* The task
Output, exactly and alone, the lines from the one containing "Expand the Traction control category" through the last line of the material below, both ends included.

* Information supplied

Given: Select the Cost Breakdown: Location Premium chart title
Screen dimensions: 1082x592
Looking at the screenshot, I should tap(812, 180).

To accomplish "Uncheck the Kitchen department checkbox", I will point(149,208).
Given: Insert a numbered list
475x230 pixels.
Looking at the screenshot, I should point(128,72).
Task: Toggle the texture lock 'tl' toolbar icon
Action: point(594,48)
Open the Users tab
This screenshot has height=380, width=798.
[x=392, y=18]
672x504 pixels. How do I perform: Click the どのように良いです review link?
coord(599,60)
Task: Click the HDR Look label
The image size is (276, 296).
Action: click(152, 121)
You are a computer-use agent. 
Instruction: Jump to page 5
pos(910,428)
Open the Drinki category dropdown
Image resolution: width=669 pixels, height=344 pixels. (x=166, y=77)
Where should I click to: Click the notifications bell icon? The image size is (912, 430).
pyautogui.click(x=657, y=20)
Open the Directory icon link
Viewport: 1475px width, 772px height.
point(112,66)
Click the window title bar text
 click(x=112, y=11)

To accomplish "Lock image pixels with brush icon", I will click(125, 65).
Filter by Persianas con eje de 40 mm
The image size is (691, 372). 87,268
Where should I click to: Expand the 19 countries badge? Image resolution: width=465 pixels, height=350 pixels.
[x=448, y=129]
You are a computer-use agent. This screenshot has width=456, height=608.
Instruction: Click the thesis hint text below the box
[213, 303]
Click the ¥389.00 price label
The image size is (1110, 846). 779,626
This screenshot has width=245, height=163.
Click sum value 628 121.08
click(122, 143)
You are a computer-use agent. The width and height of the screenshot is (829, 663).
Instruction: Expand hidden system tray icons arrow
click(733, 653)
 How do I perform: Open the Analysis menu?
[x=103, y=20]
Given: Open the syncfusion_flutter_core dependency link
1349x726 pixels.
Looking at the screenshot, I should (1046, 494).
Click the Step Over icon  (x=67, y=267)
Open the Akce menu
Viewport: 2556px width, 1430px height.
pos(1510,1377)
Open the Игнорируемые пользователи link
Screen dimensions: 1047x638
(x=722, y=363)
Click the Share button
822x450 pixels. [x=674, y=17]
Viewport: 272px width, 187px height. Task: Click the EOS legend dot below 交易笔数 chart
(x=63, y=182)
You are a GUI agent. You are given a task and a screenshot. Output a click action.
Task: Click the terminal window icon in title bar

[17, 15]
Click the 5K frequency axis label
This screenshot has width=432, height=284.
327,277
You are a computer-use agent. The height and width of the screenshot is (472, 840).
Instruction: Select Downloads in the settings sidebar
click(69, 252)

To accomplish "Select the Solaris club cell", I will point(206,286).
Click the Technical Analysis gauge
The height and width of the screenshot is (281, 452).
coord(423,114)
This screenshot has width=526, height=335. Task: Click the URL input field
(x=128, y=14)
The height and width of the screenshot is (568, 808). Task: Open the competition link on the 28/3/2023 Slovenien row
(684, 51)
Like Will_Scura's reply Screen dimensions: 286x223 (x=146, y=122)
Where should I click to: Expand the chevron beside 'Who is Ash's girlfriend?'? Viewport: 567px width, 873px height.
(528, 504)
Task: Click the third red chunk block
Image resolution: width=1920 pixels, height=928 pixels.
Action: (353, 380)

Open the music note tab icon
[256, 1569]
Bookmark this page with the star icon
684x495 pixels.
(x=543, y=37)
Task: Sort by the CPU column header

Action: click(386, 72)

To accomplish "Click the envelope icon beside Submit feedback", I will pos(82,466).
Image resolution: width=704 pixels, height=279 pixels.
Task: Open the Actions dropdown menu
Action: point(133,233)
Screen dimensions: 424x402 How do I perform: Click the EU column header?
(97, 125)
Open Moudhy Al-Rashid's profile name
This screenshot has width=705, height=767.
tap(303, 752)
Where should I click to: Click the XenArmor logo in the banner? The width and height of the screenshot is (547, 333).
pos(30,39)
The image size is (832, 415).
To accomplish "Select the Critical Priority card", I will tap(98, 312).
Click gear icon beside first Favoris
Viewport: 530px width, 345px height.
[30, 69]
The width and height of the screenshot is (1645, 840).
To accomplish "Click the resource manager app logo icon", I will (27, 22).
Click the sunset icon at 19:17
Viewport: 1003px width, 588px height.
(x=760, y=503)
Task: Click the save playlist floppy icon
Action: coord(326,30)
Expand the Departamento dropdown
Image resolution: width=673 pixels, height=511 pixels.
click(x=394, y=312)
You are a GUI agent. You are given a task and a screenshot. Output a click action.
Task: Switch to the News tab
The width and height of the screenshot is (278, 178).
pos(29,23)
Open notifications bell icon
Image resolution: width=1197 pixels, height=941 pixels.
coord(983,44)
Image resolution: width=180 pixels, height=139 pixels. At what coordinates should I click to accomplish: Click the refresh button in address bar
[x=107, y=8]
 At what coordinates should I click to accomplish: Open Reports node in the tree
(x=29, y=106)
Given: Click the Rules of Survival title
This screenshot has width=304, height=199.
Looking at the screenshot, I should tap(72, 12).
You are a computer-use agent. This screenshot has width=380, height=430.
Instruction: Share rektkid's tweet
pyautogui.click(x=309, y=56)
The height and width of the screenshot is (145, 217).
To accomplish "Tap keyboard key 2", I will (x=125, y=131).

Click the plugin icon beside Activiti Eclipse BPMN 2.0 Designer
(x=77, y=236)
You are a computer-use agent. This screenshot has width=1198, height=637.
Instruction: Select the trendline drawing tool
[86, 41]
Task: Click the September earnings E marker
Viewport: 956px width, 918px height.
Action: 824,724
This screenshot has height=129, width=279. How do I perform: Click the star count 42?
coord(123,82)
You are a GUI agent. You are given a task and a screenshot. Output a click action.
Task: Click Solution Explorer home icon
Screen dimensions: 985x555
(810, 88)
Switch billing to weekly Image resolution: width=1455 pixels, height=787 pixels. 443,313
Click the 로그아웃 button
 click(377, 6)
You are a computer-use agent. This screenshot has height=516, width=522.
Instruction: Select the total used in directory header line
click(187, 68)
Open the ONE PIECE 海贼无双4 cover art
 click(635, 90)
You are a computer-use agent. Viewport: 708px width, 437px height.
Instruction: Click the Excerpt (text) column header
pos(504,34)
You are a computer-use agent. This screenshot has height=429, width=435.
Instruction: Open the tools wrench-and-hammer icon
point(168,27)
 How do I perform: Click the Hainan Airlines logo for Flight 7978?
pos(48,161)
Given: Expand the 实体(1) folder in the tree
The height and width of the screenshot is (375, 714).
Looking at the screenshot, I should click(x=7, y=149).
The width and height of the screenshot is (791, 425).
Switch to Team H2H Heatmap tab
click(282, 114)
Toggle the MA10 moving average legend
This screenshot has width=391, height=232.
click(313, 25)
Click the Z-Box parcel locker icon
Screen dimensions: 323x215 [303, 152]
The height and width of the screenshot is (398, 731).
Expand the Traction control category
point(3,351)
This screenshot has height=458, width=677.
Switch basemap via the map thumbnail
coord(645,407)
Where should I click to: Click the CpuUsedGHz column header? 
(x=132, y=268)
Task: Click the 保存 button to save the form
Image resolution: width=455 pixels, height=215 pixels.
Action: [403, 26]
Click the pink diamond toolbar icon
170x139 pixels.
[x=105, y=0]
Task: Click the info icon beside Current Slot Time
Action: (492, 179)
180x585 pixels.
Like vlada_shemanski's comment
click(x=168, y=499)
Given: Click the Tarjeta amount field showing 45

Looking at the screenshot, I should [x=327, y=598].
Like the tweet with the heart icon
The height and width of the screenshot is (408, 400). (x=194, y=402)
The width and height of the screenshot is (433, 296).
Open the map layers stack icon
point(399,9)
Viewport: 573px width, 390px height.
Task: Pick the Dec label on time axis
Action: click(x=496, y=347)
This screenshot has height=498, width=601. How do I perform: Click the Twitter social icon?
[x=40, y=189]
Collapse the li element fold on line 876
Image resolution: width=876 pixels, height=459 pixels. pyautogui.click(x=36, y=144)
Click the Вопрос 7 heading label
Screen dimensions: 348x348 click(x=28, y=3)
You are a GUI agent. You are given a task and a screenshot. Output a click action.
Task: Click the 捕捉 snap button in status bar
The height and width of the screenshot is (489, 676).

* Output for this exercise
Expand the Traction control category
point(3,351)
This screenshot has height=458, width=677.
Switch basemap via the map thumbnail
coord(645,407)
Where should I click to: Click the CpuUsedGHz column header? 
(x=132, y=268)
Task: Click the 保存 button to save the form
Image resolution: width=455 pixels, height=215 pixels.
Action: [403, 26]
Click the pink diamond toolbar icon
170x139 pixels.
[x=105, y=0]
Task: Click the info icon beside Current Slot Time
Action: (492, 179)
180x585 pixels.
Like vlada_shemanski's comment
click(x=168, y=499)
Given: Click the Tarjeta amount field showing 45

Looking at the screenshot, I should [x=327, y=598].
Like the tweet with the heart icon
The height and width of the screenshot is (408, 400). (x=194, y=402)
The width and height of the screenshot is (433, 296).
Open the map layers stack icon
point(399,9)
Viewport: 573px width, 390px height.
Task: Pick the Dec label on time axis
Action: click(x=496, y=347)
This screenshot has height=498, width=601. How do I perform: Click the Twitter social icon?
[x=40, y=189]
Collapse the li element fold on line 876
Image resolution: width=876 pixels, height=459 pixels. pyautogui.click(x=36, y=144)
Click the Вопрос 7 heading label
Screen dimensions: 348x348 click(x=28, y=3)
You are a GUI agent. You are given a task and a screenshot. Output a click action.
Task: Click the 捕捉 snap button in status bar
The height and width of the screenshot is (489, 676).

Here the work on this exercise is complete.